P160 Background: Atherosclerosis represents a complex chronic inflammatory process influenced in part by genetic factors. Polymorphisms in the key regulators of inflammation are hypothesized to increase the susceptibility for the development of atheroma. Single nucleotide polymorphisms (SNPs) affect the secretion of inflammatory mediators such as monocyte chemoattractant protein one (MCP-1). MCP-1 has been shown to affect atherosclerosis development and SNPs affecting its secretion may affect the occurrence of atherosclerosis in humans. The aim of this study is to examine the frequency of SNPs in the promoter region of MCP-1 in patients with atherosclerosis versus controls. Methods: DNA was obtained from patients presenting for carotid endarterectomy and controls. A region of the MCP-1 promoter spanning -2746 to +440 bases relative to the transcriptional start site was sequenced. Results: The MCP-1 distal regulatory region was sequenced and two known SNPs were identified at base -2518 and base -2076 from the transcriptional start site.
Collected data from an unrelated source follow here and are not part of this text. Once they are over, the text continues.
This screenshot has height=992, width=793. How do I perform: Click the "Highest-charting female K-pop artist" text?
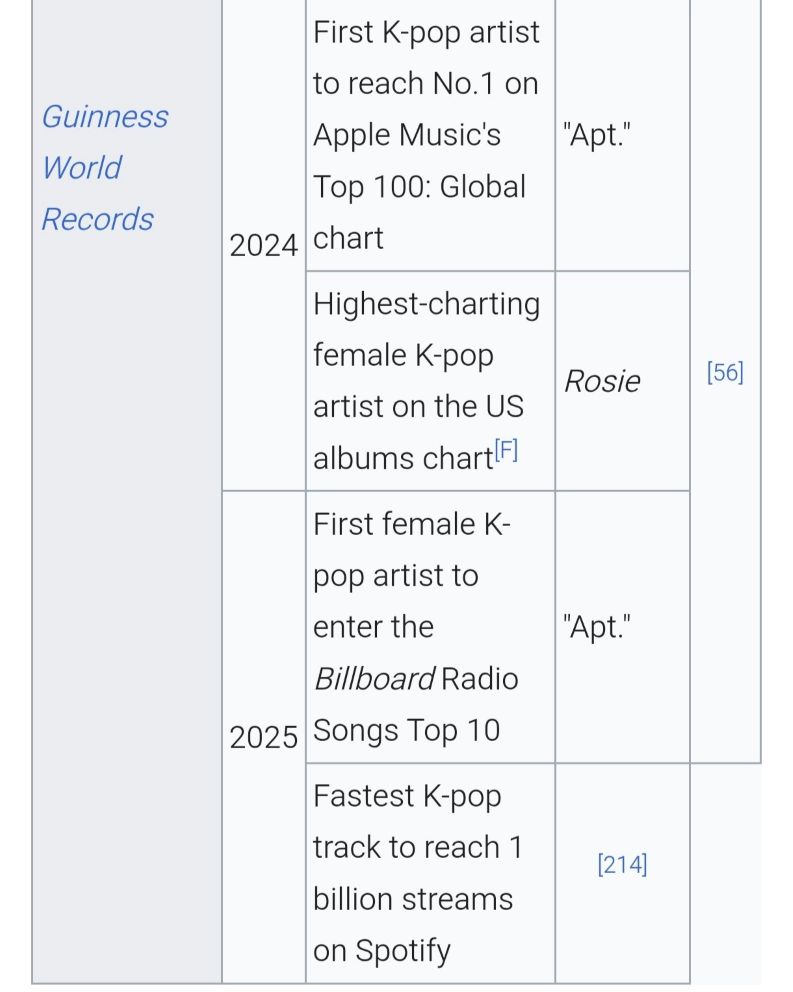point(427,330)
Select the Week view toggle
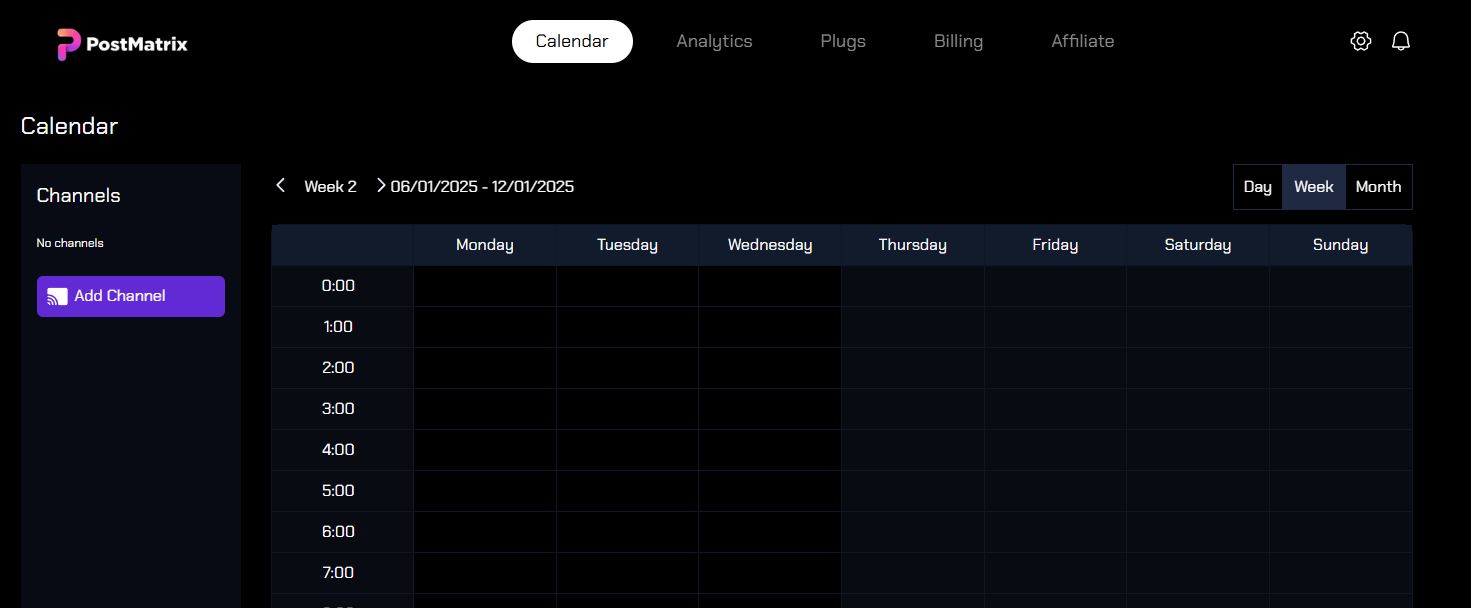 pos(1313,187)
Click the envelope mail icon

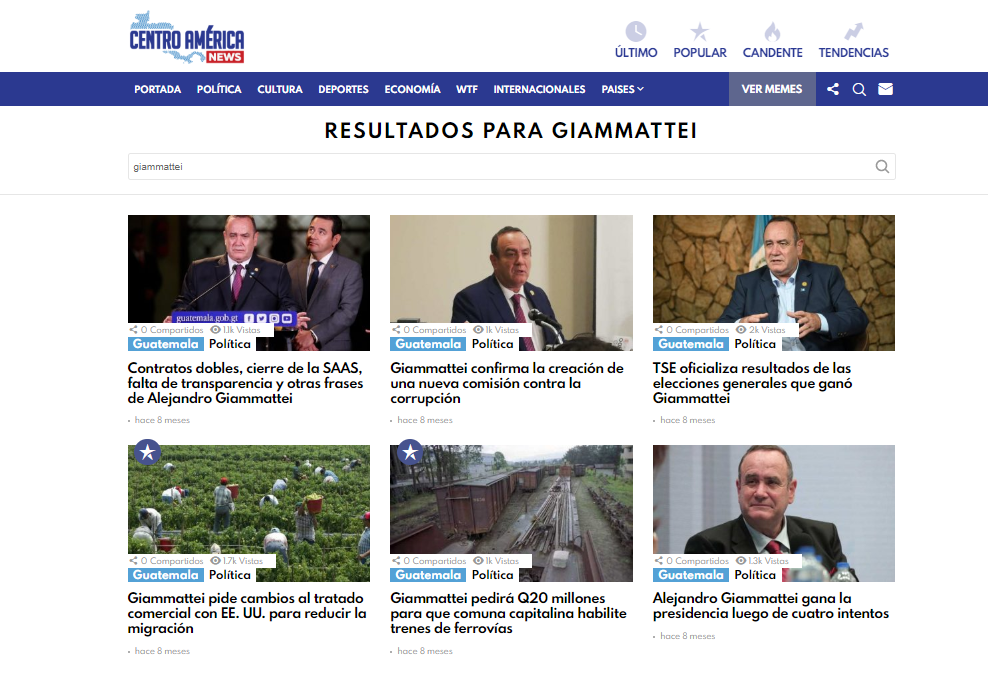(885, 89)
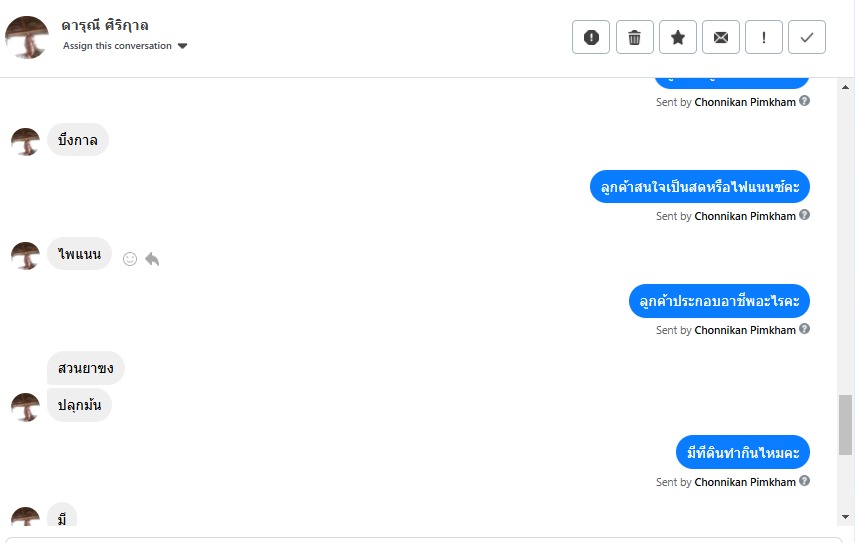This screenshot has height=543, width=855.
Task: Click the conversation scrollbar thumb
Action: pyautogui.click(x=846, y=424)
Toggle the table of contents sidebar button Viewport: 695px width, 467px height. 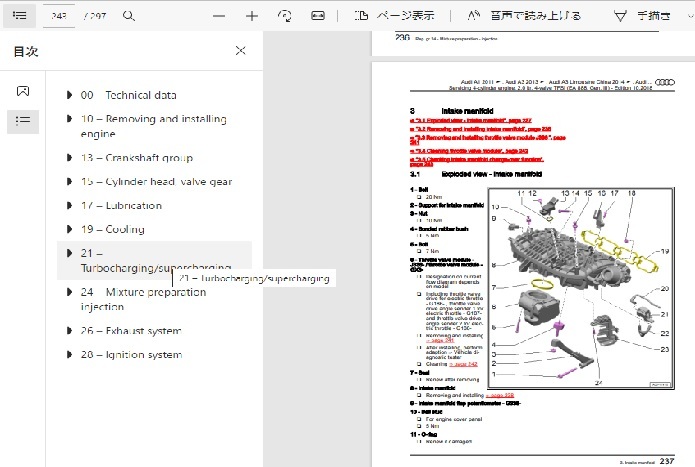19,16
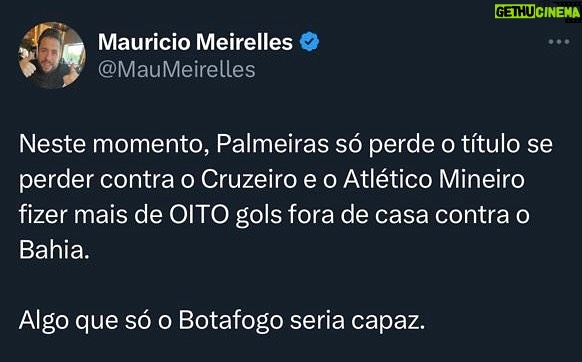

A “G” substitution at -2518 is associated with increased secretion of MCP-1. No association between atherosclerosis and these two SNP’s was observed. Two new SNPs consisting of a C/G substitution at bases -302 and -868 from the transcriptional start site were discovered. Allele frequency for the C -301 SNP represented 33%% of the control population and 61% of the atherosclerotic population. There was a trend toward higher C allele frequency in the atherosclerotic population (P=0.10). The power of this analysis (0.35) was limited by the relatively small control sample size (n=16). Conclusion: We report the discovery of two novel SNPs in the MCP-1 promoter region. The SNP at the -301 base site that is activated by shear forces such as elevated blood pressure. This region is a highly conserved region with a high prevalence of the -301 polymorphism suggesting some effect on gene function. Work is on going to characterize the frequency of the C allele in populations with atherosclerosis as well as its effect on MCP-1 secretion.